To belong to a village, to be a villager is not measured by one’s name or ‘book’ but the content of one’s spirituality, culture and values rooted in the soils of his/her own land.

To succeed, to build on the successes recorded thus far, we must stop yearning to be white spiritually and culturally.

It has been argued that we continue to be in problems and going backwards because the struggle for spiritual and cultural independence has never been taken seriously anywhere in Africa after independence.

African culture and spirituality, by and large,  have been left as matters of individual choice and conscience.

But not in Zimbabwe.

The fact that we are reminded that this is Munhumutapa’s land means we are serious about who we are as a people, where we have come from and where we are going.

The African idea of a saviour cannot continue to be the epitome of the whiteman.

We should be delighted that our education system has been revamped to teach the Zimbabwean child to be the master of his/her own environment and not emulate the whiteman.

Steadily, as a nation, we are doing away with the great confusion on the difference between education and schooling.

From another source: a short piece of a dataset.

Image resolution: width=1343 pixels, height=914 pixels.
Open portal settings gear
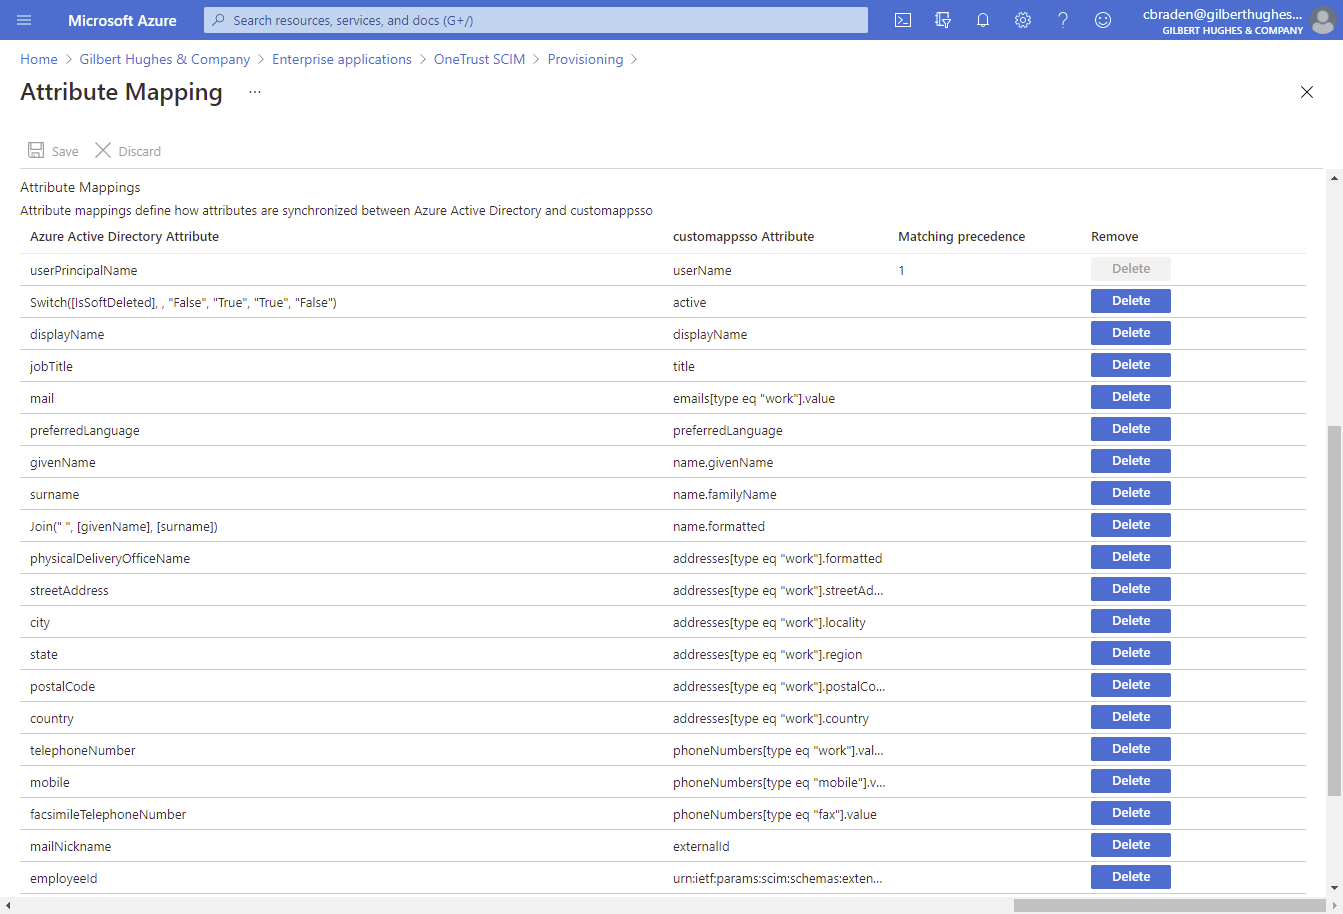click(1022, 20)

Education leads to self-knowledge and boosts self-esteem and pride in a people and that is where Zimbabwe is headed.

Mere imparting of information and skills is not really an education but understanding what one can do for his/her community is.

Let us pay heed to Marcus Garvey’s advice if we are to save ourselves from the whiteman and his onslaught on our identity and pride as Africans in his Message to the People:

 “African parents must teach their children African history and African pride and self-respect in their homes to counteract the elementary and high school education they get that holds up the superiority of the white race. In no way should African parents allow their children to play with white dolls because they will grow up to like white children…The best tribute a race can pay to nature and God is to preserve its species; when it does otherwise, it is in rebellion. Don’t be in rebellion against God, nature or your parents.  

Never be satisfied to always live under the government of other people because you will always be at their mercy. Visualize for yourself and your children and generations unborn, your own king, emperor, and president, who look like you. God never could have intended to make you look as you look and make your king, president, of a different race than you are. 

All races or nations will use you as slaves and underdogs…because all peoples want all things for themselves. Your only protection is to have your own government. Explain this sufficiently so as to discourage ignorant Africans from thinking otherwise. You should teach Africans to have pride in their own nationality and governments. 

Teach Africans to look for honour in their own race and from their own nation and to serve their own race and nation to get such honours. Don’t bow down to other races for recognition. The sovereignty of a people is in their nation. It is the result of a people forming a society of their own to govern themselves and to achieve their ends. 

Make your nation the highest expression of human idealism and live up to it. Think of the race in the highest terms of human living and that there is no one better than you. All beauty is in you and not outside of you. Confine your affection to your race and God will bless you and men will honour you.”